Of tales and truths
We hear these proverbs all the time - and many of us live by them - but do they hold any truth, or are they merely empty adages? Here's the experts' take on 10 of the most common health axioms.
1. An apple a day keeps the doctor away: TRUE
There is definitely truth in this one, according to Charmain Tan, registered dietitian at Seventeen Nutrition Consultants (www.my17.com). 'Apples are high in fibre, vitamin C and antioxidants, so eating them every day keeps your digestive and immune systems healthy,' she says. A high-fibre diet is strongly believed to prevent colorectal cancer and other ailments. Apples also contain phenols, which Tan says reduce bad cholesterol and increase good cholesterol. A recent Cornell University study found that the flavonoid quercetin contained in apples protects brain cells from neuro-degenerative disorders such as Alzheimer's disease. So, munch away.
2. You are what you eat: TRUE
About 90 per cent of the diseases that afflict humans are diet-related, says Tan, so if you eat junk, you can expect to feel like it, too. Obesity, gout, diabetes, heart, kidney and liver disease are all directly associated with what you consume. Alcohol and processed foods are also linked to depression. So, eat for your health and stick to simply prepared, low-fat, high-fibre 'whole' foods that are rich in vitamins and minerals, and avoid fatty, high-sodium and overly processed ones.

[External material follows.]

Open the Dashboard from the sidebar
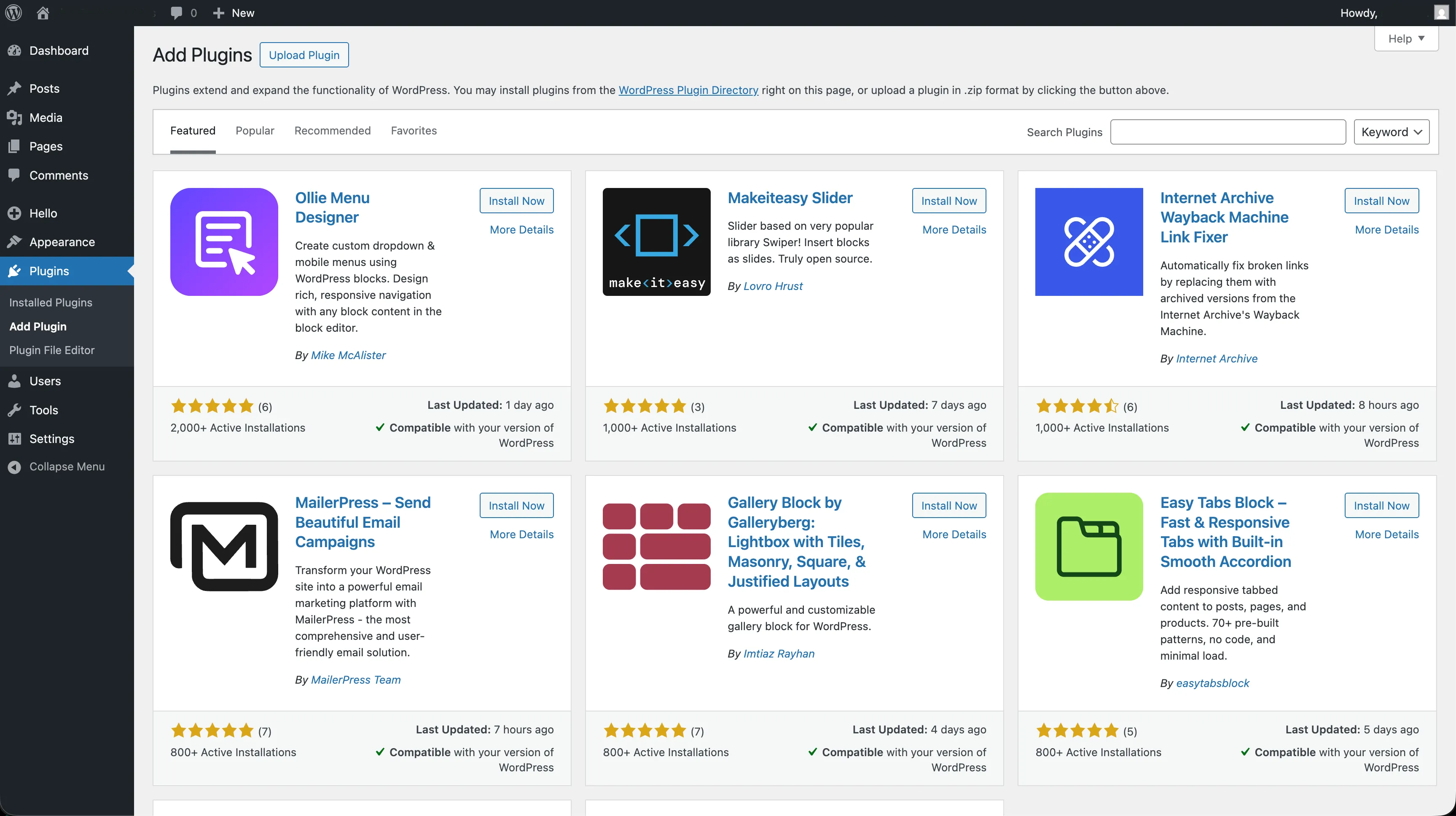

3. Eat breakfast like a king, lunch like a prince and dinner like a pauper: TRUE
At breakfast, your body replenishes its glucose levels in preparation for the day ahead. So if you skip breakfast, you will be less alert, and your attention span and productivity will suffer, Tan says. Eating breakfast also helps curb hunger and stops you from binge eating later in the day. The more active your day is, the more foods you should eat that provide sustained energy - such as wholegrain toast and cereal, fresh fruit or oatmeal.
'Lunch should be medium-sized, or substantial enough to fuel you for the afternoon,' adds Tan. 'The portion should be smaller than breakfast but larger than dinner.

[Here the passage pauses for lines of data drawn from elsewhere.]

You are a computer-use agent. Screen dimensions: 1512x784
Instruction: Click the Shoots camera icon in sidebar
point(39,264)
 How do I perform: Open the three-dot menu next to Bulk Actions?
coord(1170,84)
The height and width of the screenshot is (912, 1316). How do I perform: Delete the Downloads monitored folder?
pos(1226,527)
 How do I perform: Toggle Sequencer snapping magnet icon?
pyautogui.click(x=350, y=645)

Keep dinner small, light and simple to avoid weight gain. 'If you eat a large dinner, your body can't use all the energy in the food and therefore stores it as fat,' she says.

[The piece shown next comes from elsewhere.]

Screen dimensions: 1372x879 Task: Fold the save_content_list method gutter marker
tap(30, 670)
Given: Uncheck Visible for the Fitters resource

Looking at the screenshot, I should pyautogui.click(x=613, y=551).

4. If you go out with wet hair, you'll catch a cold: FALSE
'Technically, there is no causal link between catching a cold or the flu, both of which are due to viral infections,' says Dr Winnie Mui, a general practitioner at Dr Lauren Bramley & Partners. 'A wet head is just uncomfortable in cold weather, and the water can freeze in your hair in colder temperatures. A number of studies have been conducted on the link between wet hair and colds, and none has been able to provide any scientific proof of cause and effect for this old wives' tale.'
5. Use it or lose it: TRUE
You might have heard this one in reference to hearing. Interestingly, there is something called auditory deprivation, says Mui. 'This is a medical term that refers to loss of stimulation to hearing that weakens the nerves, muscles and areas of the brain responsible for hearing,' she explains. 'With the onset of hearing loss due to a variety of reasons, it's important to get proper hearing aids to continue stimulation of your hearing apparatuses so you don't lose the hearing you have left.'
6. He who takes medicine and neglects diet wastes the skills of the physician: TRUE
This Chinese proverb recognises the importance of food in disease prevention. One cannot rely solely on medication to recover from an illness or control disease, says Tan. It is important to also adopt a healthy diet to keep your body functioning properly. For example, if you suffer from diabetes, your medication will work more effectively if you also watch your sugar, salt and fat intake and exercise regularly.
7. Eat to live, don't live to eat: TRUE
'If you can understand this concept and apply it, you will not feel guilty for not eating right,' Tan says. 'With this mindset, you will eat healthily and live a longer, happier life. Eating healthily does not mean giving up your favourite foods; you can still treat yourself, but don't go overboard. Moderation is a key so that you don't feel deprived.'
8. Feed a cold, starve a fever: FALSE
There is nothing to support this one, but medically, the following may explain why it is so widely accepted, says Mui: 'Feeding a cold helps maximise your body's nutrient levels, giving your immune system the energy to fight the viral infection. And the idea of starving a fever may stem from a loss of appetite during the illness. When the body's digestive activity is reduced, it is believed that the immune system can function more efficiently.'
9. Sitting too close to the TV will ruin your eyes: FALSE
This is nothing more than good old scaremongering. Mui insists that there's no direct correlation between a viewer's distance from the television and your vision. Sitting too close to the tube may strain your eyes and cause fatigue, but your eyesight will not be any the worse.
10. Wait an hour to swim after you've eaten: TRUE
Growing up, you might have been told to wait for your food to digest before jumping into the pool. And there might be an element of truth in this, according to Mui. The muscles in your limbs and your stomach will compete with each other for blood and oxygen, and when this happens, you risk getting cramps in your stomach and/or limbs.